Sunday morning breakfast at the golf club in the Village of Appleton along the meandering Mississippi River has become a stock performance of ours. Like most ingrained habits it is a combination of convenience and reliability. Historically we have perched ourselves on high chairs at elevated tables in the dining room overlooking the first tee. This year during the pandemic we’re obliged to dine al fresco on the patio. The young sylphlike summer-student servers wear face masks and practice social distancing as well as regularly using disinfectants. In spite of the dystopian medical precautions the substantive culinary and social experience is predominantly unchanged. The usual people congregate at the trough. The geese and their goslings waddle about on the fairway above the marsh reeds adjacent the River.
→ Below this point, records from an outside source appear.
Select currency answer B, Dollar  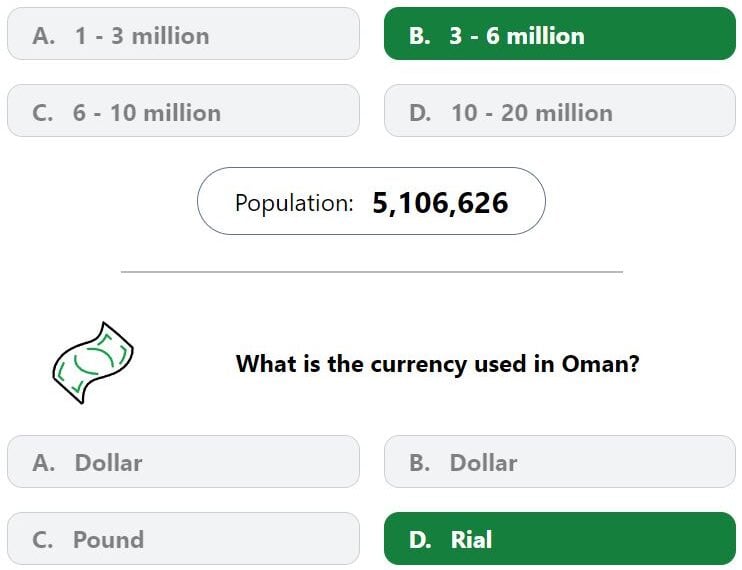[560, 462]
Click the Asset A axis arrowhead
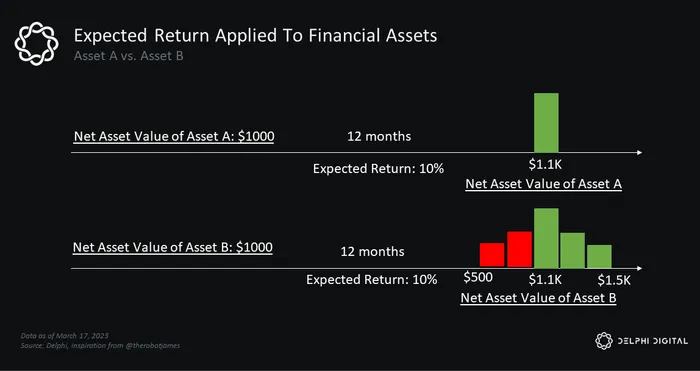Image resolution: width=700 pixels, height=371 pixels. click(639, 153)
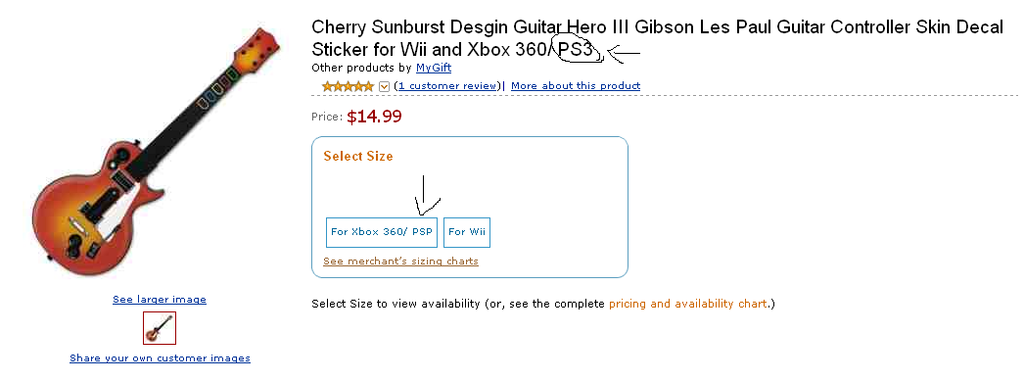Screen dimensions: 1024x381
Task: Click the five-star rating icon
Action: point(348,86)
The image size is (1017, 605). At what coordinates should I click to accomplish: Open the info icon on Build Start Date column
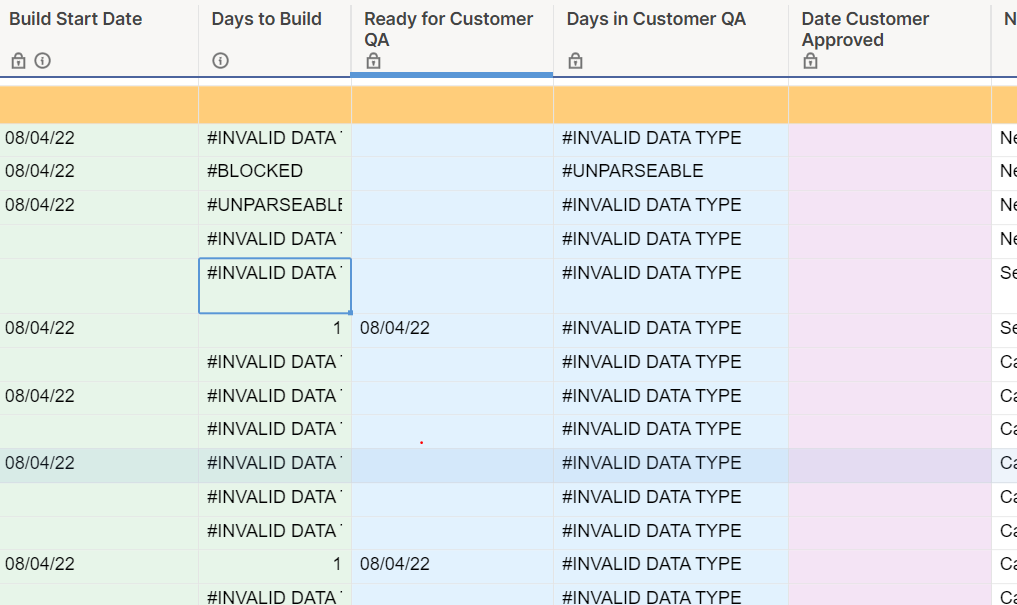42,60
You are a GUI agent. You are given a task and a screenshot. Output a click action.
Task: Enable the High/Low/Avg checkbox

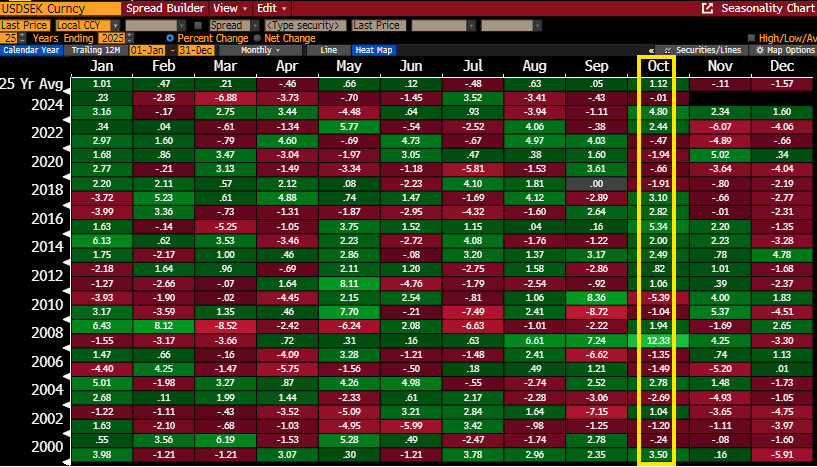pos(751,37)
One thing which has changed is my choice from the menu.  Normally I was content to indulge my incomparable protein diet; namely, three eggs “over easy“, two orders of crisp bacon, two orders of sausage, cheddar cheese wedges and tomato slices. Today – for the second time in as many weeks – I ordered a reprise of what Chef Wendy MacDonald calls “Mediterranean Benedict” – a sufficiently healthful production which I feel justified to contaminate with my personal additions of protein, fibre and carbohydrates. It is no doubt a trait of progressive aging that I am developing a more refined appetite – or at least what I could label a “balanced” portion. Decades ago I persuaded myself that Dr. Atkins knew what he was doing. Open-heart surgery subsequently quelled that particular conviction but I have nonetheless been slow to adopt a replacement.

In an interview recorded in the “Talk of the Town” column of The New Yorker in 1942, the year before his death, Lemuel Benedict, a retired Wall Street stock broker, said that he had wandered into the Waldorf Hotel in 1894 and, hoping to find a cure for his morning hangover, ordered “buttered toast, poached eggs, crisp bacon, and a hooker of hollandaise”. Oscar Tschirky, the maître d’hôtel, was so impressed with the dish that he put it on the breakfast and luncheon menus but substituted ham for the bacon and a toasted English muffin for the toast.

The sequel to breakfast is normally a 10 km tootle on my Electra bicycle along the erstwhile railway right-of-way. I wasn’t up to the challenge this morning. I argued that a “break” would do me some good. Customarily I am correct in this precaution. It still irks me to narrow the day’s adventure with such seeming delinquency.